Railway ‘on thin ice if it wants to stop strike’


BRITAIN’S worst performing railway is on thin ice in its latest attempt to block strikes in the court, sources told the Star yesterday.

Govia Thameslink Railway (GTR) announced on Thursday night that it would seek an injunction against walk-outs by drivers on its chaotic Southern division.

The company has been locked in a bitter dispute with its conductors in the RMT union over its attempts to de-skill their jobs.

Drivers’ union Aslef has also been attempting to take action over driver-only operation since June, but has been hit by a series of injunctions and legal threats from bosses.

Earlier this week Aslef announced a 48-hour strike on December 13-14 and a 24-hour walkout on December 16, followed by a week-long strike from January 9.

GTR chief executive Charles Horton said he believed Aslef’s industrial action “breaches our and our customers’ rights under EU law” and said the company had “no choice” but to take it to the High Court.

“It will severely disrupt all our customers, including the tens of thousands of customers a day who use our services for travelling to and from Gatwick Airport,” he said.

Aslef general secretary Mick Whelan blasted: “Once again, we see that GTR/Southern is a company desperate to seek to prevent the voice of their put-upon employees being heard.

“The company that has lost the confidence of the travelling public, taxpayers and staff — and which should have lost its franchise by now — seeks to do anything to prevent the right of free association.”

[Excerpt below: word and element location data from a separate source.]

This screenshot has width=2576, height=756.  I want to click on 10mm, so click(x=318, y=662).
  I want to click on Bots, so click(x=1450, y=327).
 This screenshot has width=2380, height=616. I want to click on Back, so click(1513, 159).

Neither Aslef nor GTR would comment on the specifics of the legal challenge when approached yesterday. The company’s reference to Gatwick has led to speculation that GTR’s lawyers will argue that the strikes would infringe people’s right to provide services across borders with other member states.

The company could also invoke pro-business legislation protecting companies’ rights to operate.

But a source familiar with industrial disputes suggested that GTR was in “wanky wonderland” if it thought the courts would side with bosses this time.

“If they win in the High Court then every strike in Britain will be illegal,” they said. “GTR don’t have a case and have been looking around desperately.”